I done it lots, ginseng too, and his packs looks much better than mine. To my knowledge I have not destroyed a cell yet.
I used an 80w iron,
clean it,
make sure the solder flows well on it,
if not then sand it down and tin it.
I used rosin core solder, if you have flux then smear that on the electrodes first.
OK: first, you apply FRESH solder (straight from the spool) to all the electrodes. Don't heat too long. Let it cool before you continue work on the same cell. You can cool with spittle on your fingers too. You want a powerful iron to heat the electrode fast so the tin will flow onto it. flux helps with this.
Then solder two and two cells together, heating both cells at the same time, then just smack them together before the solder hardens. A small dab of fresh solder on the iron tip helps get the conduction of heat to the tin on the electrodes get started.
It helps to put them in a groove for alignment.
Keep your iron clean, put fresh solder on it and wipe off with a cloth or paper towel or something.
If you stuff up and don't manage to slap them all the way together or they get misaligned you can always reflow the solder or break them apart and try again.
Now make sure you have no exposed metal that could get in contact with the other stacks.

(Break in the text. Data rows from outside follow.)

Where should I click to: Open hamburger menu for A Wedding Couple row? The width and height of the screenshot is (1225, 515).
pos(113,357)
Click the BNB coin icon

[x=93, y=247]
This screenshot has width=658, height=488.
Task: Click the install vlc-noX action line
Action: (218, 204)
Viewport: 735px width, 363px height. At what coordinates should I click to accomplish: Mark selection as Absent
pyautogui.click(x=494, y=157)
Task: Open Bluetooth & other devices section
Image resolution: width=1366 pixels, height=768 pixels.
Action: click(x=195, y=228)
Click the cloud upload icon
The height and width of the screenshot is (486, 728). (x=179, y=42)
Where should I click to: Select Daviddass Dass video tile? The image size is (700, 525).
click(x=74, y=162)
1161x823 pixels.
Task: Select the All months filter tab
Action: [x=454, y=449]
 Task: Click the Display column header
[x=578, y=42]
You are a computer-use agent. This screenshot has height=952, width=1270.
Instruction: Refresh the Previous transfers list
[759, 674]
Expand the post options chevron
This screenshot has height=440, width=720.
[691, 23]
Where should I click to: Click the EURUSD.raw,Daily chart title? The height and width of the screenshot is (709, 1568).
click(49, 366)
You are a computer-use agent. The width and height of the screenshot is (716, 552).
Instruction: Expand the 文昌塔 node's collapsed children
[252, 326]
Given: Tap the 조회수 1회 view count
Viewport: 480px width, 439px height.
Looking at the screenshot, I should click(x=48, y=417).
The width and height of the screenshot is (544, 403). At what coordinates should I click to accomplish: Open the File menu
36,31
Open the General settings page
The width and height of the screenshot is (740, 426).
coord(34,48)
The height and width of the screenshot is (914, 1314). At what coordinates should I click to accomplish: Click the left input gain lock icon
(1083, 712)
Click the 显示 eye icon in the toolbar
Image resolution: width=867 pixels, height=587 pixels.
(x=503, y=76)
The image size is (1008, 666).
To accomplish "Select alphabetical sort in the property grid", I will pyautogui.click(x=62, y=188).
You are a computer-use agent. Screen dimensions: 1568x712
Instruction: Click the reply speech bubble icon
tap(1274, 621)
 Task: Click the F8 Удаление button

Then you put the three stacks together with some braided copper wire or copper flashing. If you have solder wick that can be used, I suggest saturating the whole length you need first with tin, then solder it to one electrode, let cool, and solder it to the other electrode, then cut it.
Key is, at all times when you start soldering to a cell, all the parts should be cool, and the iron max hot. Thats what I think, anyway. I have been much sloppier than what I described and the packs still turned out useful.